#### Records supplied:
————
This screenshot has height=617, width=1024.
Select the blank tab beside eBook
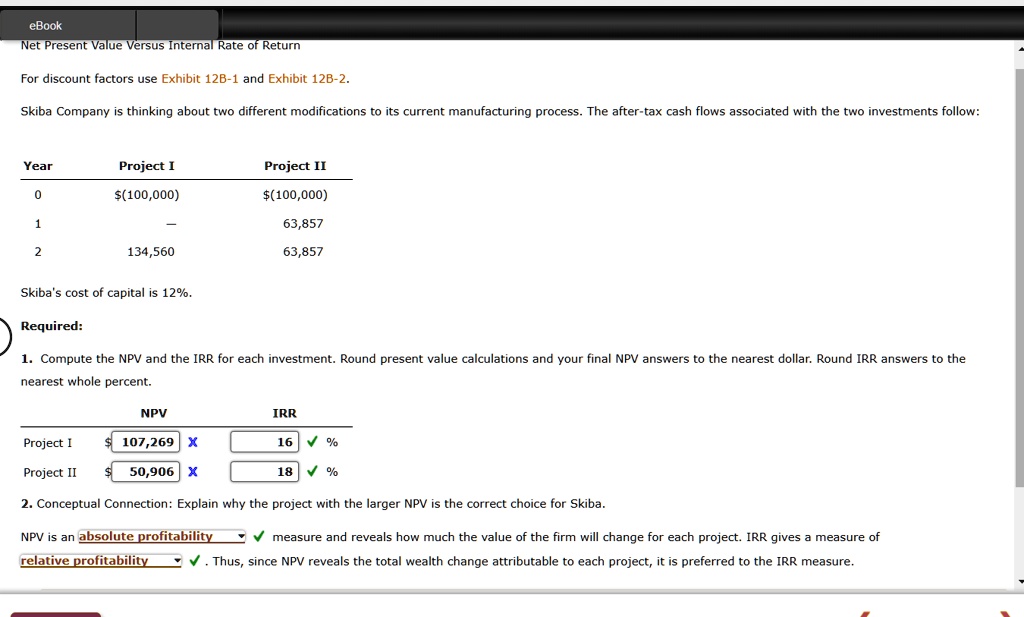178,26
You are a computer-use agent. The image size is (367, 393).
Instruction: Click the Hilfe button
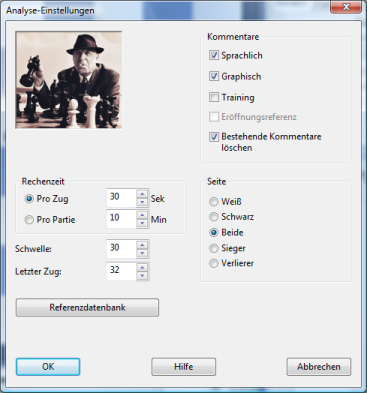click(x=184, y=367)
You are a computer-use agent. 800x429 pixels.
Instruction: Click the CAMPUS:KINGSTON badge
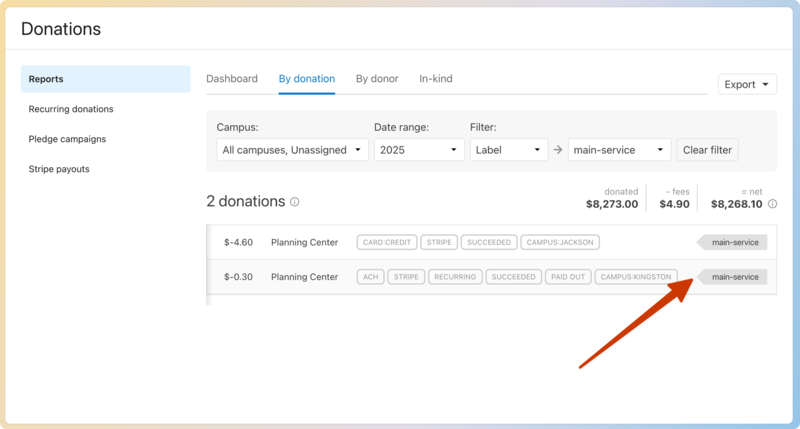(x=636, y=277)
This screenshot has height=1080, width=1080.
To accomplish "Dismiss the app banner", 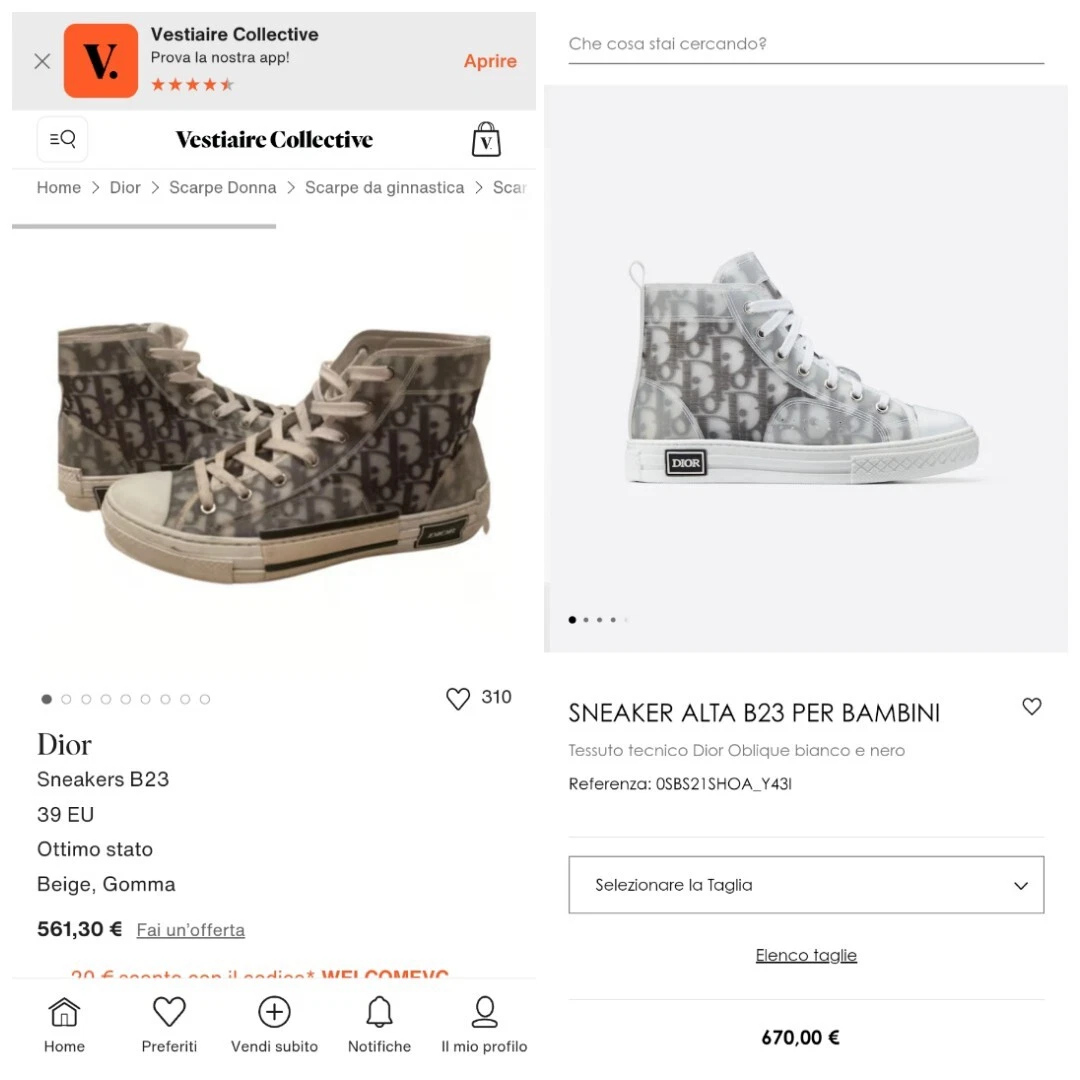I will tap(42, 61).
————
#### Try it:
Filter the entries and copy each line with "computer".

#### Task response:
You are a computer-use agent. The image size is (367, 393).
You are a computer-use agent. 800x429 pixels.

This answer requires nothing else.